• Work instructions: Your output should be the lines of the data that follow, reproduced exactly from the first through the line bearing "Task: Select the white cube view icon".

• Information provided:

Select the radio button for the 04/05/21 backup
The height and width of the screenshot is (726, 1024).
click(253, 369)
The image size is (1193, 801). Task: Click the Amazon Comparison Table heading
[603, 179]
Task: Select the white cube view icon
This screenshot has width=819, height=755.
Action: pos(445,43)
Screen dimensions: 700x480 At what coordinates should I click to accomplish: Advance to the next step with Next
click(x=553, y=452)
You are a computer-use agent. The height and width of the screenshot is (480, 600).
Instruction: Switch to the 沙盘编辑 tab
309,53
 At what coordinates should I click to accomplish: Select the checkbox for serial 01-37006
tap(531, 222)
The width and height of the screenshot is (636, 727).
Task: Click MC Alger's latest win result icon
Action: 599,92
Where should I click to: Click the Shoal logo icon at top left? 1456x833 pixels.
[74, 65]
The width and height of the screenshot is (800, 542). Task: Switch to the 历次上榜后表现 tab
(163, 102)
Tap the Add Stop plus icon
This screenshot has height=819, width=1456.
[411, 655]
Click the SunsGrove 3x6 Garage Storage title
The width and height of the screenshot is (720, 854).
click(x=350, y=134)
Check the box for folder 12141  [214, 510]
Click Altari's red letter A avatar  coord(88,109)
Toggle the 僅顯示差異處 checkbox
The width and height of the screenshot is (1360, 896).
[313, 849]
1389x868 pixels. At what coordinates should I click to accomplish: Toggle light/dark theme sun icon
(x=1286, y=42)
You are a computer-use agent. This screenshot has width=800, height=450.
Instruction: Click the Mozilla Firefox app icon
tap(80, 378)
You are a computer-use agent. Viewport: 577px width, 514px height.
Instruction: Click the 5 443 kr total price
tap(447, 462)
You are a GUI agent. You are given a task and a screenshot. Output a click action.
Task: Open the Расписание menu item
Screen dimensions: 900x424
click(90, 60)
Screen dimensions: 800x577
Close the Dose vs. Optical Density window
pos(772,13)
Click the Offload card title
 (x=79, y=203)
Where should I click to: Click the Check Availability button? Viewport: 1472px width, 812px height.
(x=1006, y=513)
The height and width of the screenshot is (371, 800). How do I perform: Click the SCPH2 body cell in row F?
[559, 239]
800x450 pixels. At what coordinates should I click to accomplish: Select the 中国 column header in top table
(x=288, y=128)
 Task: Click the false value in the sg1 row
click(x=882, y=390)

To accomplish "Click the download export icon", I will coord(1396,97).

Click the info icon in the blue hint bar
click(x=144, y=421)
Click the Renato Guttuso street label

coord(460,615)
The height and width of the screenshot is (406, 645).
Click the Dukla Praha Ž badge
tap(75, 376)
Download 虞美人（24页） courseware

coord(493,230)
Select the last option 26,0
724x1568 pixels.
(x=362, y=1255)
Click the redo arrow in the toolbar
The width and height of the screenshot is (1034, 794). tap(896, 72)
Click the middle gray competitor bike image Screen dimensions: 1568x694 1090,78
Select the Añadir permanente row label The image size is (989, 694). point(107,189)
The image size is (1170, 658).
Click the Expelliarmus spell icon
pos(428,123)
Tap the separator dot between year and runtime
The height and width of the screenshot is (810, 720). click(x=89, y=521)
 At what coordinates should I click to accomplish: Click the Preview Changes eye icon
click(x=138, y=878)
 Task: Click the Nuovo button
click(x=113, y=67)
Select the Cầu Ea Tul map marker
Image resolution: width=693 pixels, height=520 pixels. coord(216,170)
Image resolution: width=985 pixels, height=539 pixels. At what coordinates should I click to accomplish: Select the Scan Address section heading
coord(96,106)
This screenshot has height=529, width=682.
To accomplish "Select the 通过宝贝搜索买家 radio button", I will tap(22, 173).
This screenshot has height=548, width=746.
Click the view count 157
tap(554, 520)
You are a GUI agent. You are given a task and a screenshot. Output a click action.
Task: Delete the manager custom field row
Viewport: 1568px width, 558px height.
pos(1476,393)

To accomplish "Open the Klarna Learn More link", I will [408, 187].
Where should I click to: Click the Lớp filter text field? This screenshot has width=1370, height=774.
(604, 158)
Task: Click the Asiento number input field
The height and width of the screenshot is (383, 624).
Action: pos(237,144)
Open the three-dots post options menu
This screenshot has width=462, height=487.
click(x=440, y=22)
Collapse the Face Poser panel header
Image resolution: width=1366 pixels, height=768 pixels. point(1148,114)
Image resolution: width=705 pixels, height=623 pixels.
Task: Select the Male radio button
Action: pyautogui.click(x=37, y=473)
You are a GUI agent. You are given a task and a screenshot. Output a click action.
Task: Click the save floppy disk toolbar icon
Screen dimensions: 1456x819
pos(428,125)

• Response below:
Select the radio button for the 04/05/21 backup
The height and width of the screenshot is (726, 1024).
click(253, 369)
The image size is (1193, 801). Task: Click the Amazon Comparison Table heading
[603, 179]
Task: Select the white cube view icon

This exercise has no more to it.